Peak Performance Pasta
For a tasty energizing meal, try Dance Magazine’s “Peak Performance Pasta”
1/2 pound whole-wheat pasta
1 small onion, chopped
1/8 teaspoon hot red pepper flakes to taste
2-3 cups bite-size pre-washed spinach and/or any combination of fresh or frozen vegetables
1 15-oz. can white, black, or red beans drained, or 1 7-.oz. can white tuna in water, drained
Fresh or dried herbs to taste
Salt and pepper to taste
Lemon juice or Parmesan cheese (optional)
Prepare pasta according to package directions. While pasta is boiling, pour enough oil into large skillet to make a thin film on bottom. Heat over medium-high heat. Add onions and stir until just soft. Add hot pepper flakes and toss. Add spinach and cook until slightly wilted (cook other vegetables until barely soft).
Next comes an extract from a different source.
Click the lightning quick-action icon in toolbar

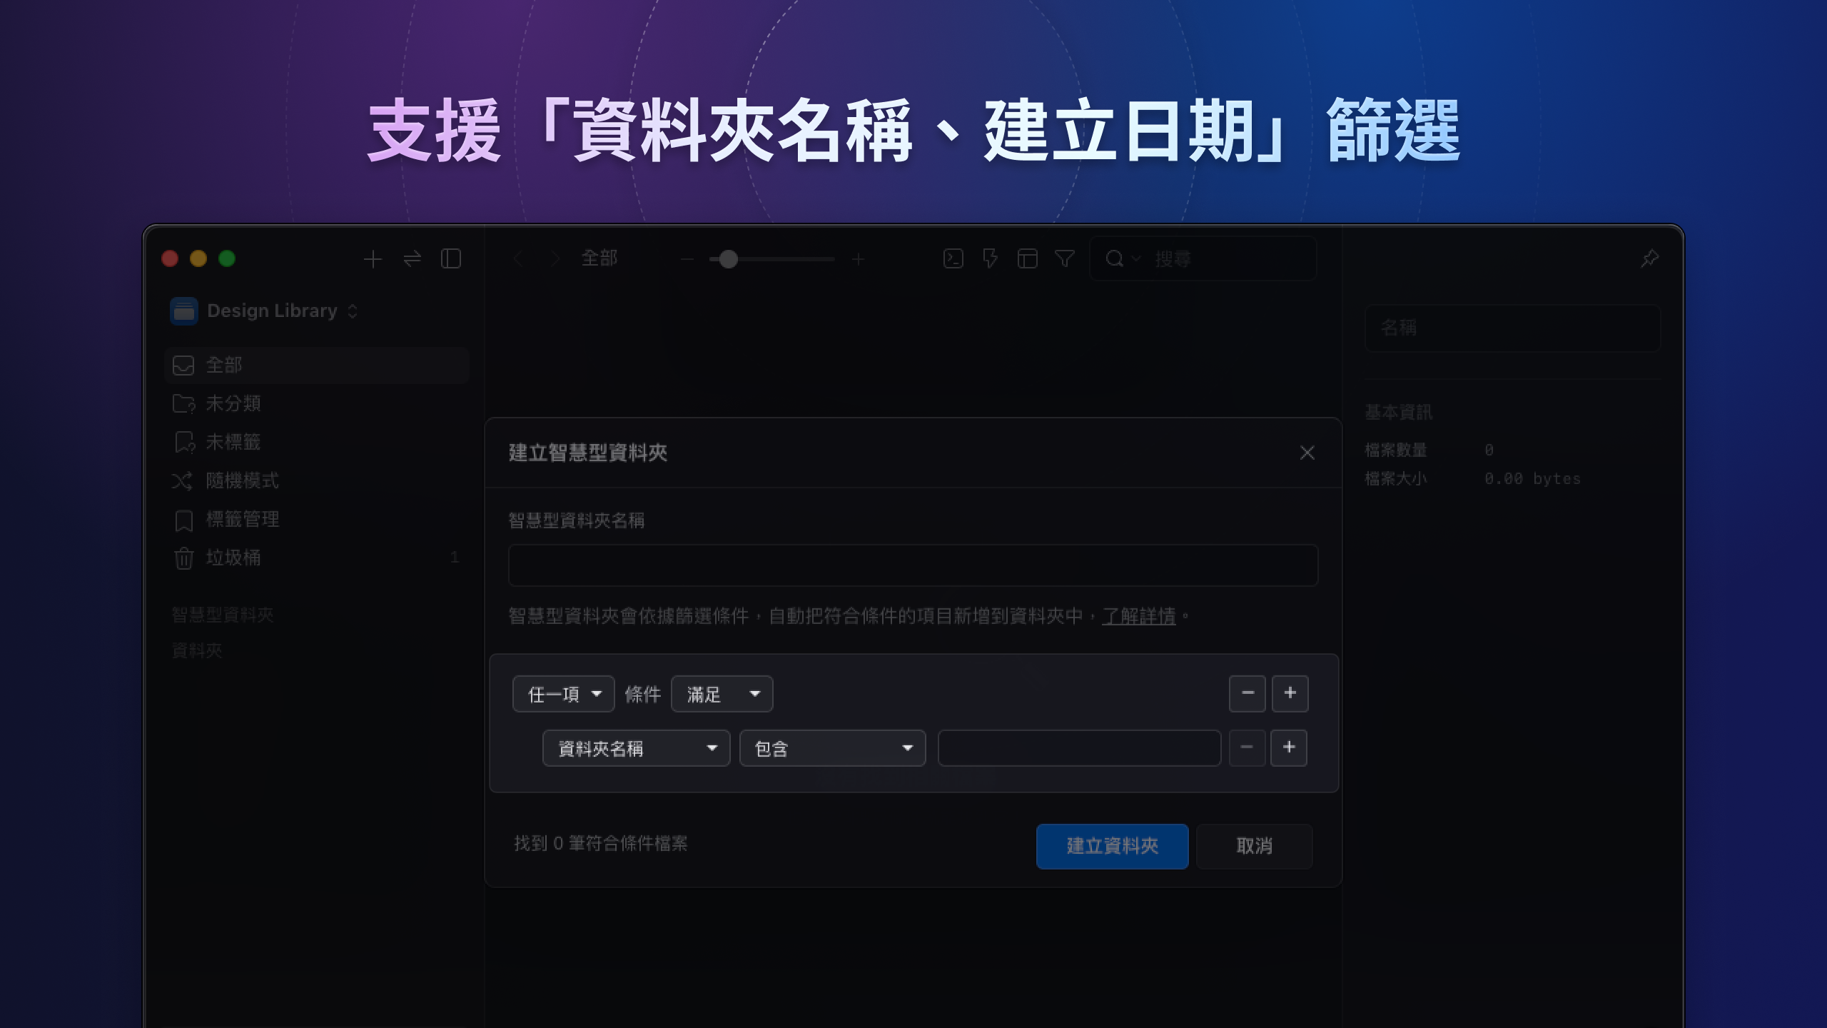[x=990, y=259]
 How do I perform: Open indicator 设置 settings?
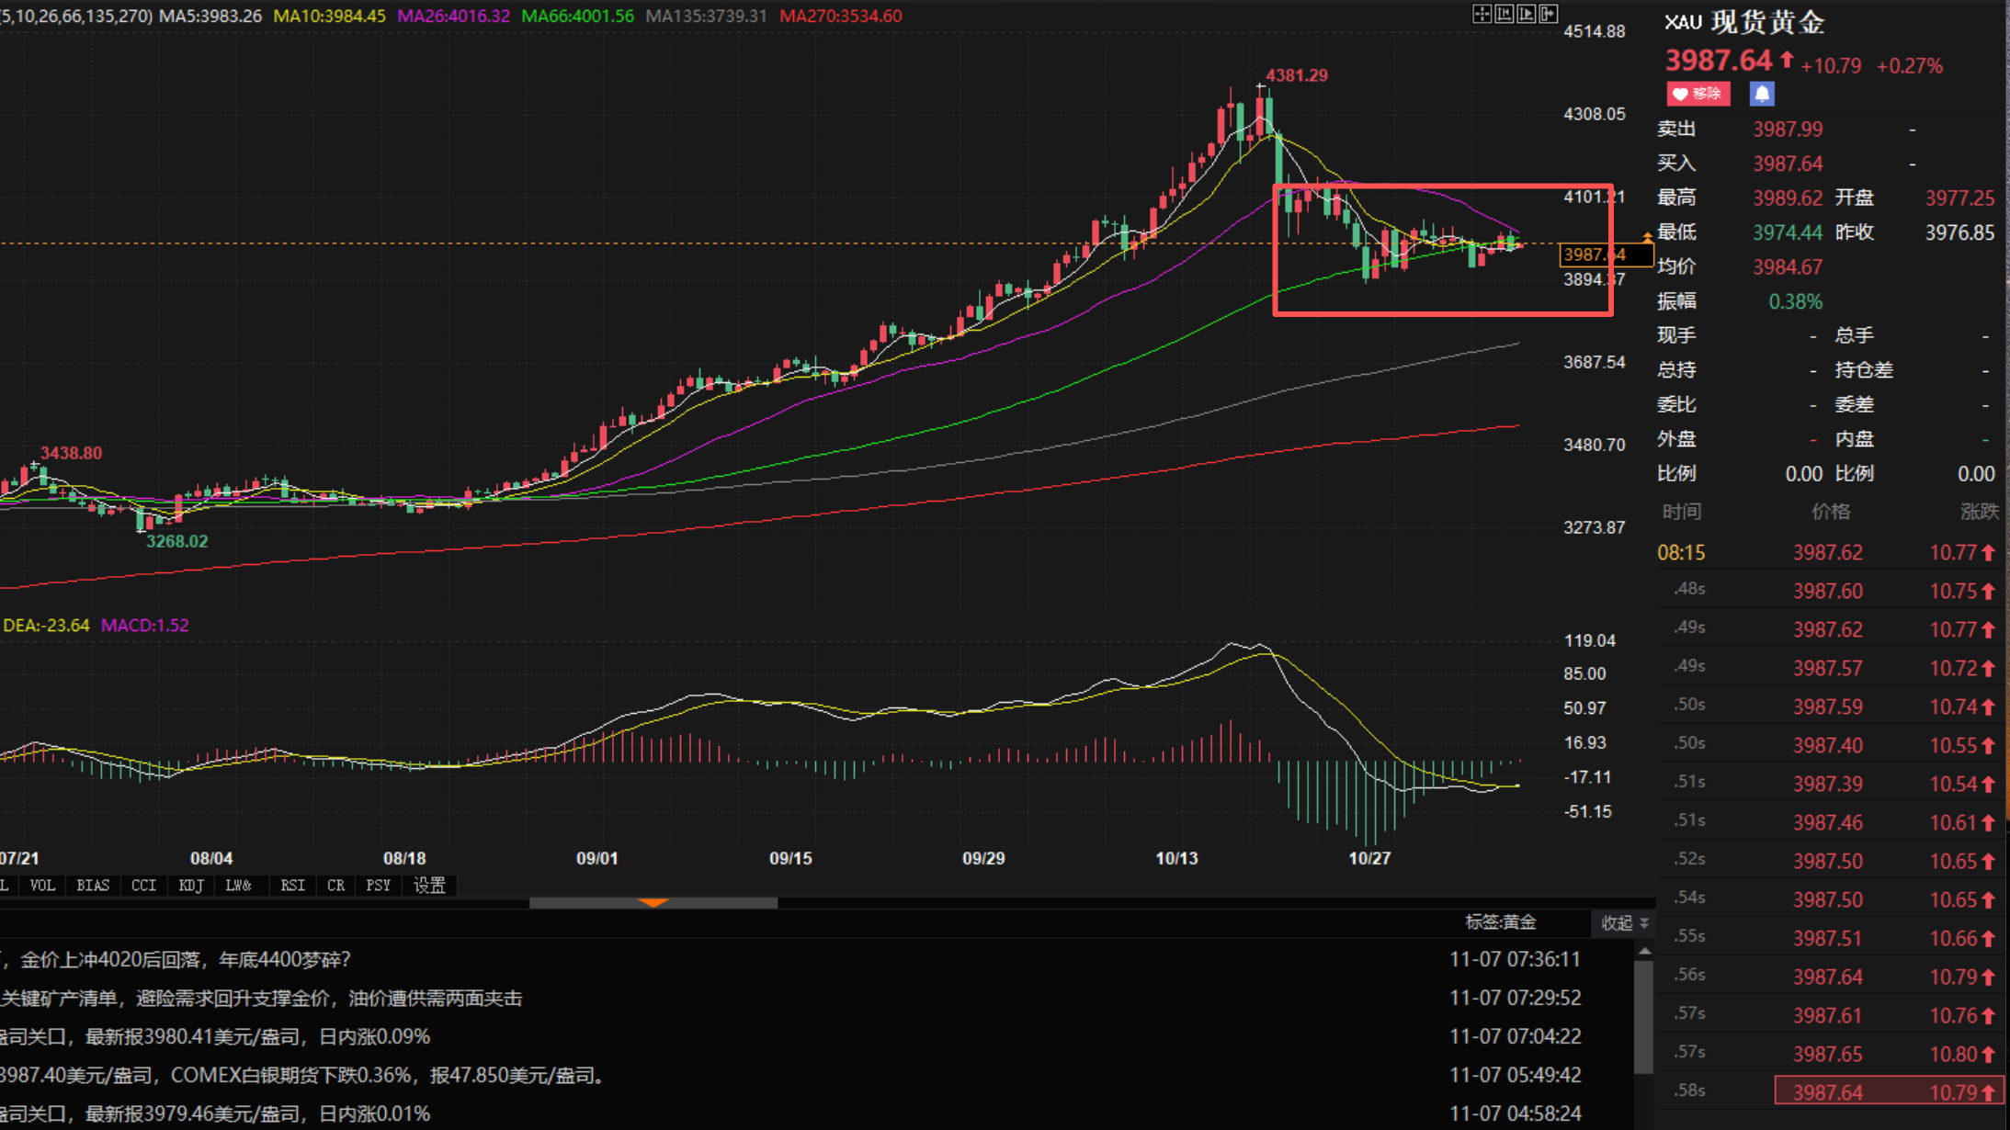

Stir in beans or tuna and herbs. Toss until heated. Mix into drained pasta. Season, squeeze in a touch of lemon juice, and add cheese if desired. Makes 2-3 servings.
For an Asian variation, use a mixture of peanut and sesame oil. Instead of herbs, add a pinch of ginger. Sprinkle with sesame seeds instead of Parmesan cheese.